BRIEF: Recast the listing below as a numbered list, one line per item, dropping the blank lines and omitting the pictures.

RECORDS SUPPLIED:
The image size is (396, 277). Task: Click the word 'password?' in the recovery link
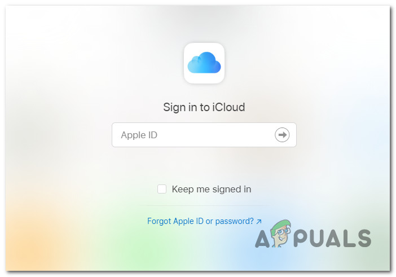point(234,221)
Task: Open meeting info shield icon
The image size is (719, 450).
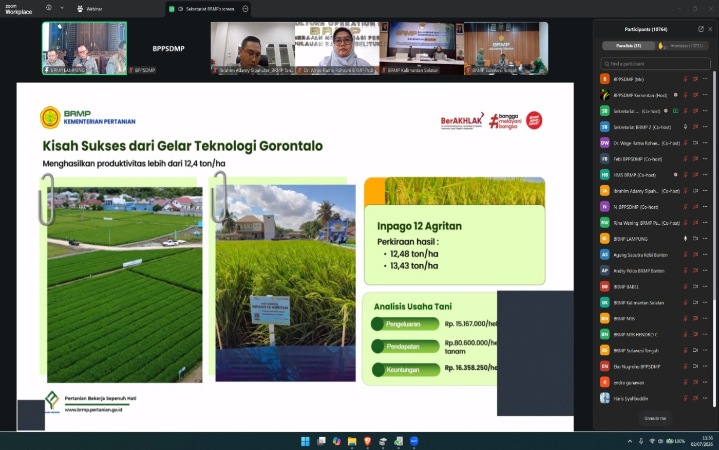Action: tap(49, 8)
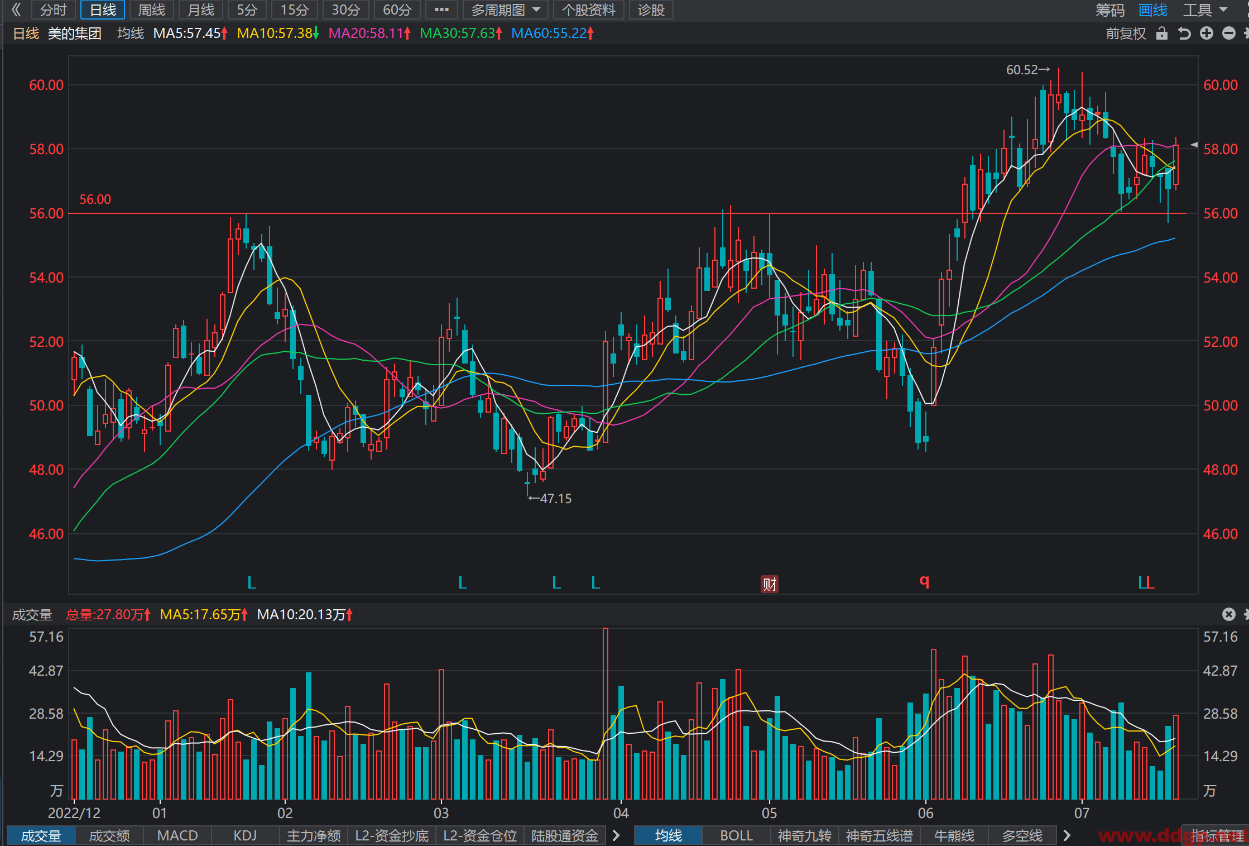Click the 诊股 diagnosis button
Image resolution: width=1249 pixels, height=846 pixels.
click(651, 10)
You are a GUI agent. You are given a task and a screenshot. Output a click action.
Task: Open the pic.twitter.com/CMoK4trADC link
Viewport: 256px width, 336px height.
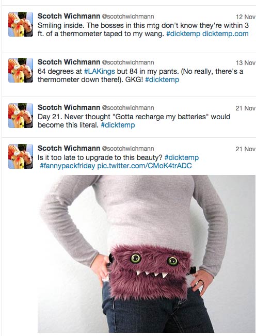pos(145,166)
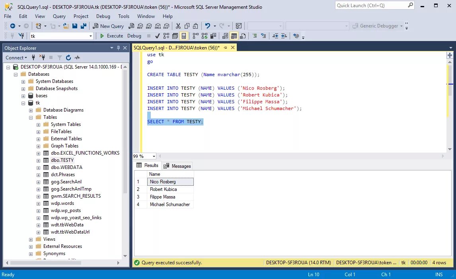The width and height of the screenshot is (456, 279).
Task: Open the Query menu
Action: click(59, 16)
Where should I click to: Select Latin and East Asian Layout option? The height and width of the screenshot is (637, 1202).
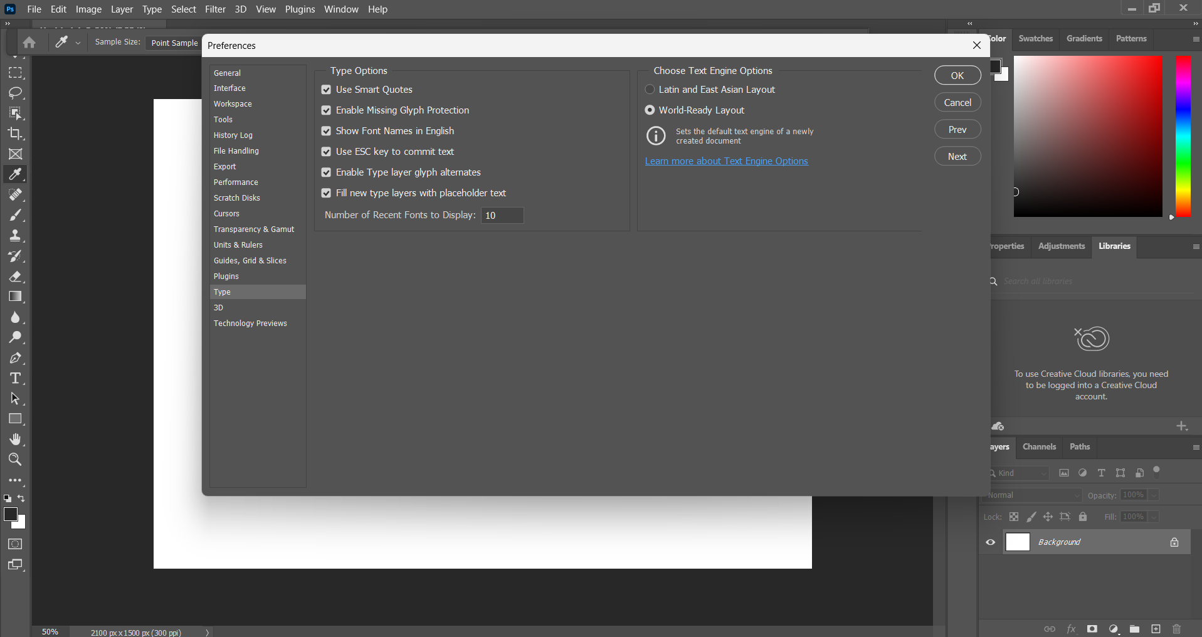tap(650, 90)
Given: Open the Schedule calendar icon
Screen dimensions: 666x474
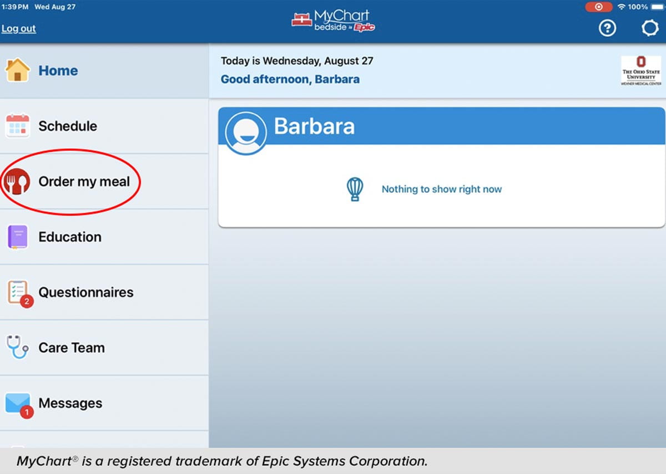Looking at the screenshot, I should pos(18,126).
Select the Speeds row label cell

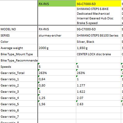coord(19,66)

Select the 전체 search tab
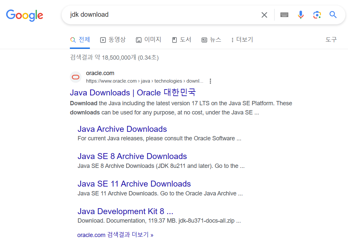click(x=80, y=39)
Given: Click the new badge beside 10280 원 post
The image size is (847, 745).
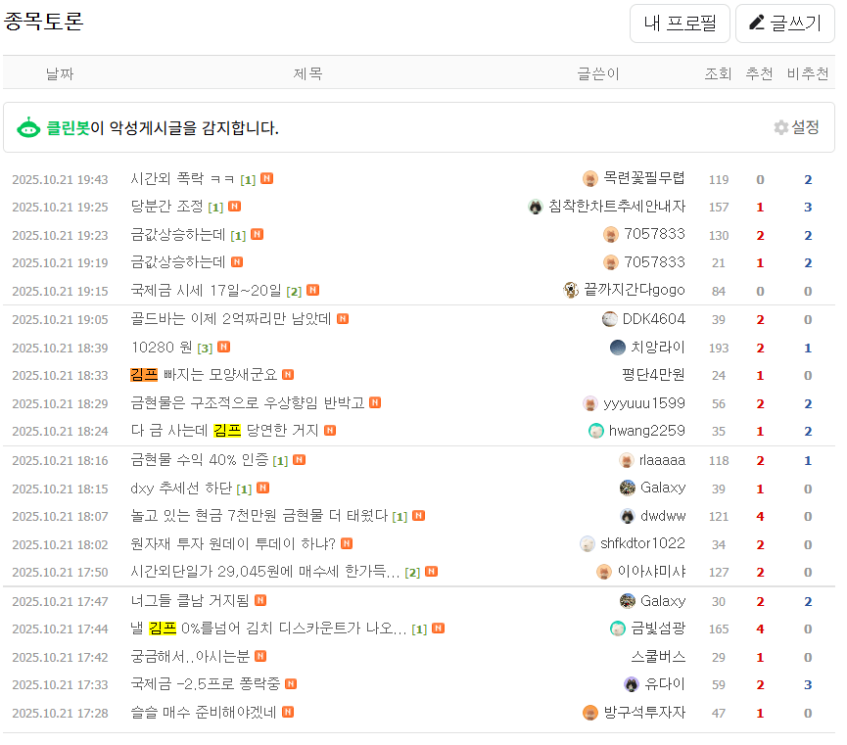Looking at the screenshot, I should [x=224, y=348].
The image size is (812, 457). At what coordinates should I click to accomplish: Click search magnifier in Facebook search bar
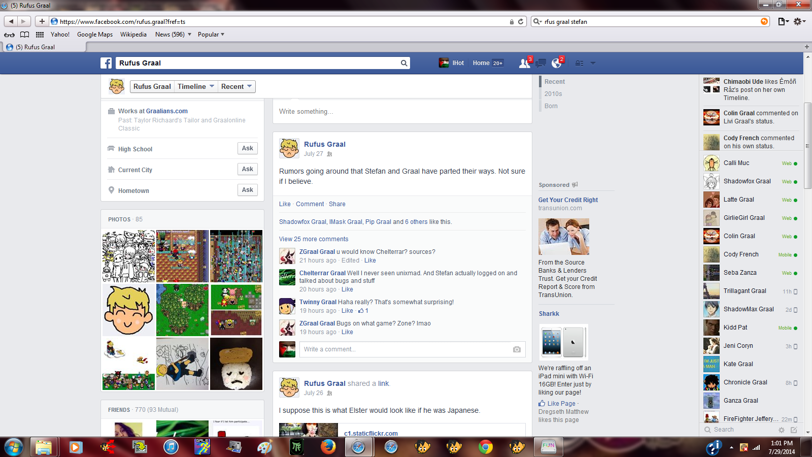pos(404,63)
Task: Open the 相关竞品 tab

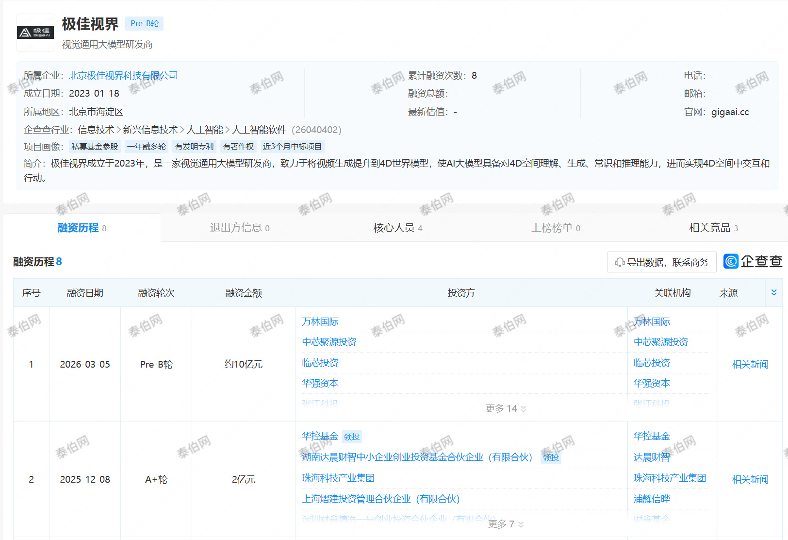Action: 713,228

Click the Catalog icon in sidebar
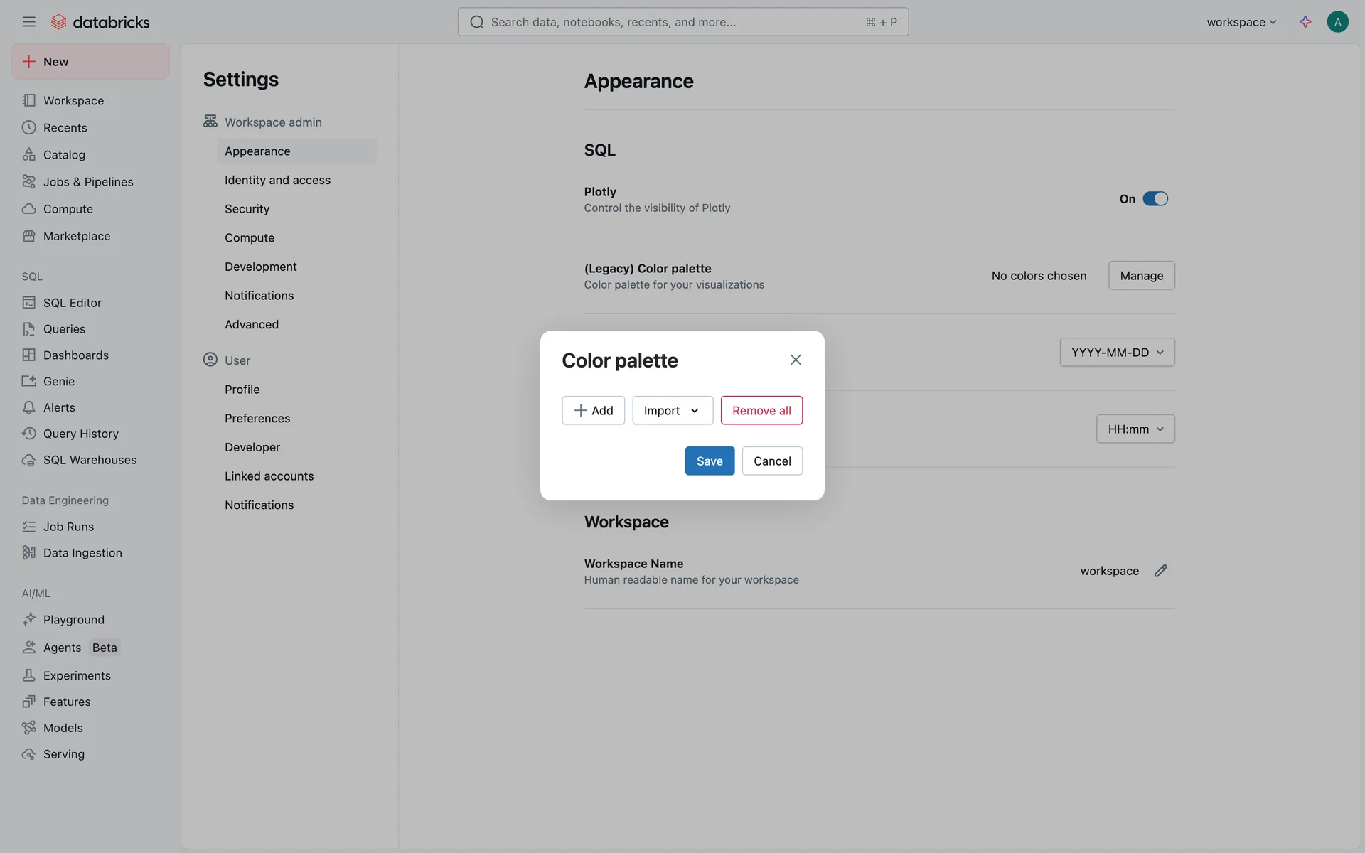coord(28,154)
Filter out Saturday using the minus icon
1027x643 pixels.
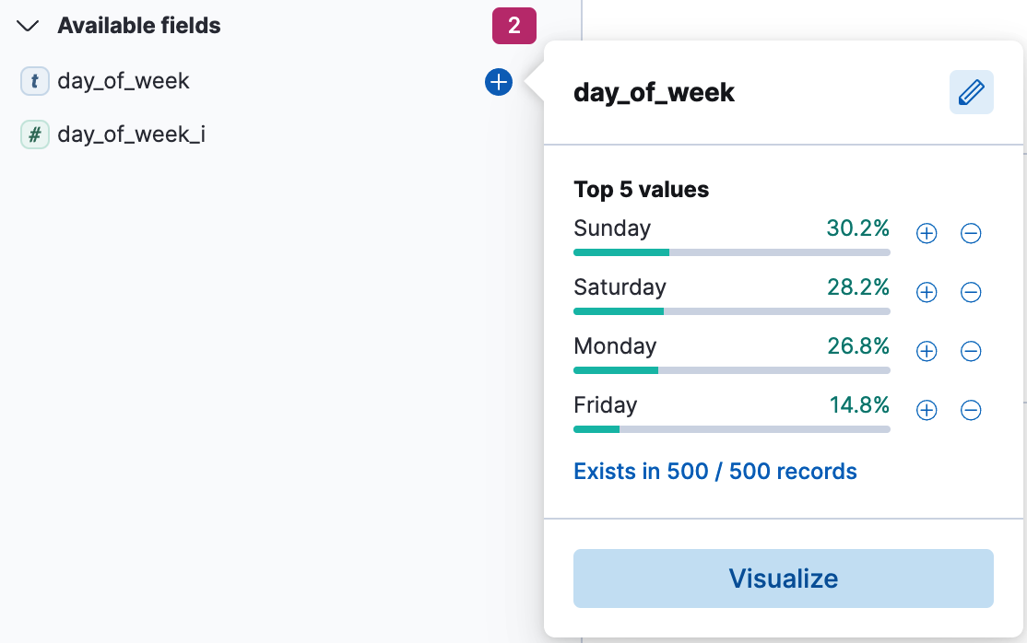971,293
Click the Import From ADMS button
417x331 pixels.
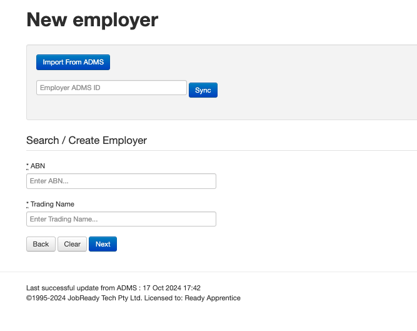pos(73,63)
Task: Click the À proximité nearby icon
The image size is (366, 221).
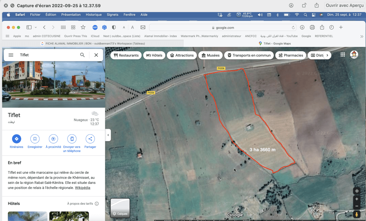Action: click(x=53, y=139)
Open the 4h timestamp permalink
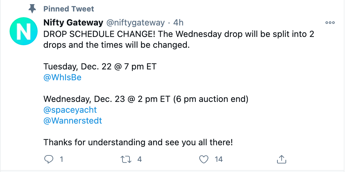This screenshot has height=172, width=347. click(x=178, y=23)
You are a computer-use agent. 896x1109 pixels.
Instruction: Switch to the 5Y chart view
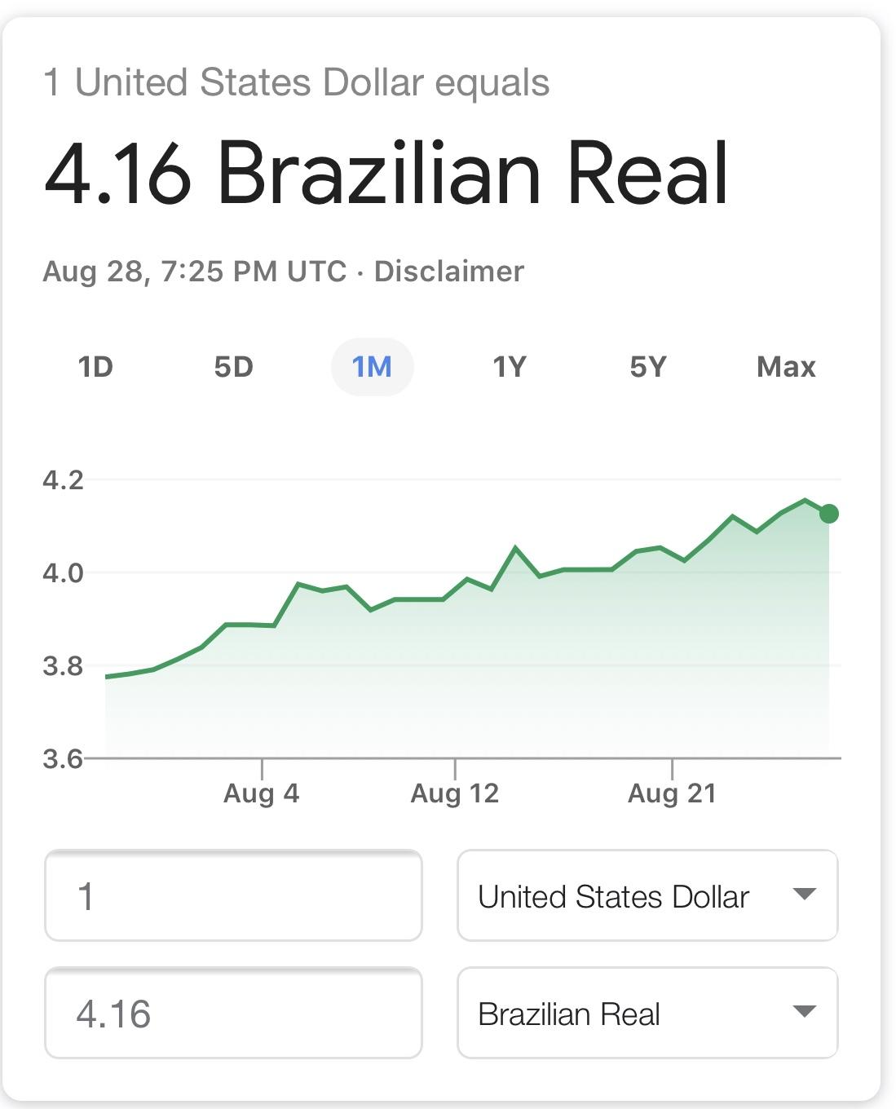point(648,367)

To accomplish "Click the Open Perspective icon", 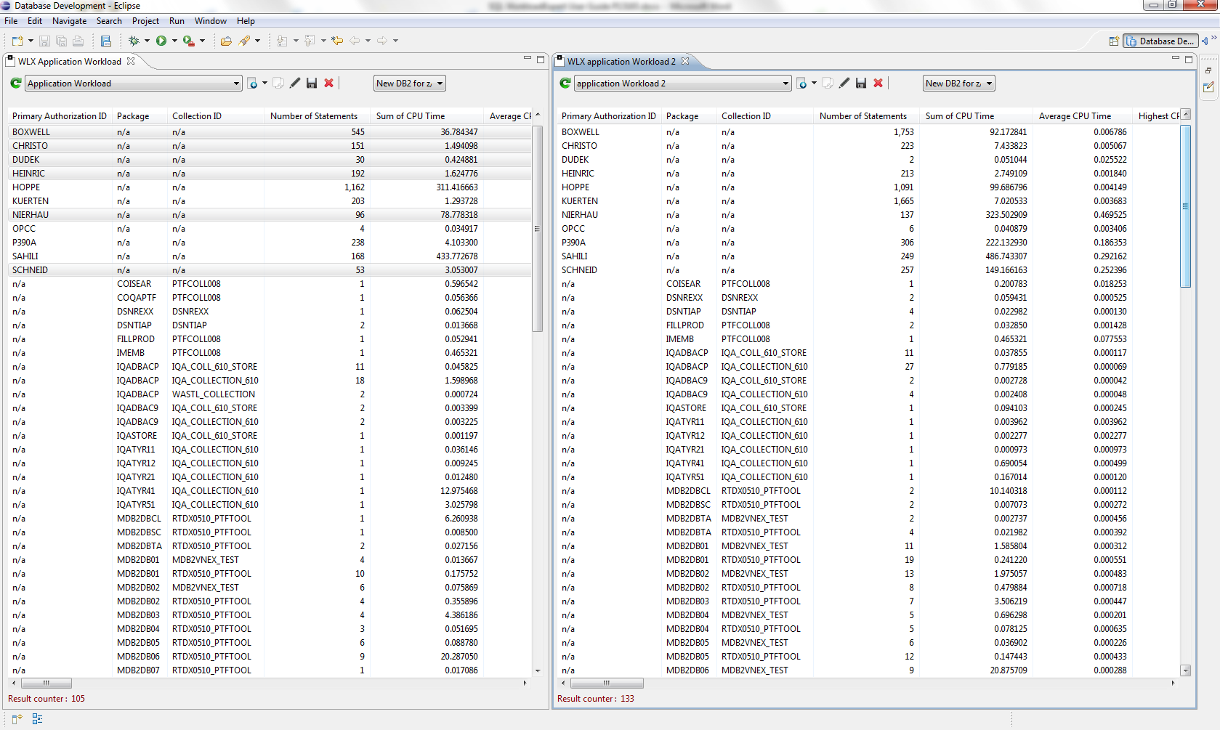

SOLUTION TO THE EXERCISE:
1. The image size is (396, 277). Task: Click the word 'password?' in the recovery link
2. point(234,221)
3. Task: Open meeting info shield icon
4. The image size is (719, 450).
5. Action: tap(49, 8)
6. Click the 诊股 diagnosis button
7. Image resolution: width=1249 pixels, height=846 pixels.
8. click(651, 10)
9. You are a GUI agent. You are given a task and a screenshot. Output a click action.
10. Task: Open the pic.twitter.com/CMoK4trADC link
11. Viewport: 256px width, 336px height.
12. pos(145,166)
13. The width and height of the screenshot is (456, 279).
14. Task: Open the Query menu
15. Action: click(59, 16)
16. Where should I click to: Select Latin and East Asian Layout option? The height and width of the screenshot is (637, 1202).
17. tap(650, 90)
18. Given: Open the Schedule calendar icon
19. Screen dimensions: 666x474
20. Looking at the screenshot, I should pos(18,126).
21. Select the Speeds row label cell
22. coord(19,66)
23. Select the 전체 search tab
24. click(x=80, y=39)
25. Given: Click the new badge beside 10280 원 post
26. The image size is (847, 745).
27. Looking at the screenshot, I should [x=224, y=348].
28. The image size is (812, 457). At what coordinates should I click to accomplish: Click search magnifier in Facebook search bar
29. pos(404,63)
30. Task: Open the 相关竞品 tab
31. Action: 713,228
32. Click the Catalog icon in sidebar
33. coord(28,154)
34. Filter out Saturday using the minus icon
35. 1027x643 pixels.
36. 971,293
37. Click the Import From ADMS button
38. 417x331 pixels.
39. pos(73,63)
40. Task: Click the À proximité nearby icon
41. The image size is (366, 221).
42. Action: click(x=53, y=139)
43. Open the 4h timestamp permalink
44. This screenshot has height=172, width=347. click(x=178, y=23)
45. You are a computer-use agent. 896x1109 pixels.
46. Instruction: Switch to the 5Y chart view
47. point(648,367)
48. To accomplish "Click the Open Perspective icon", 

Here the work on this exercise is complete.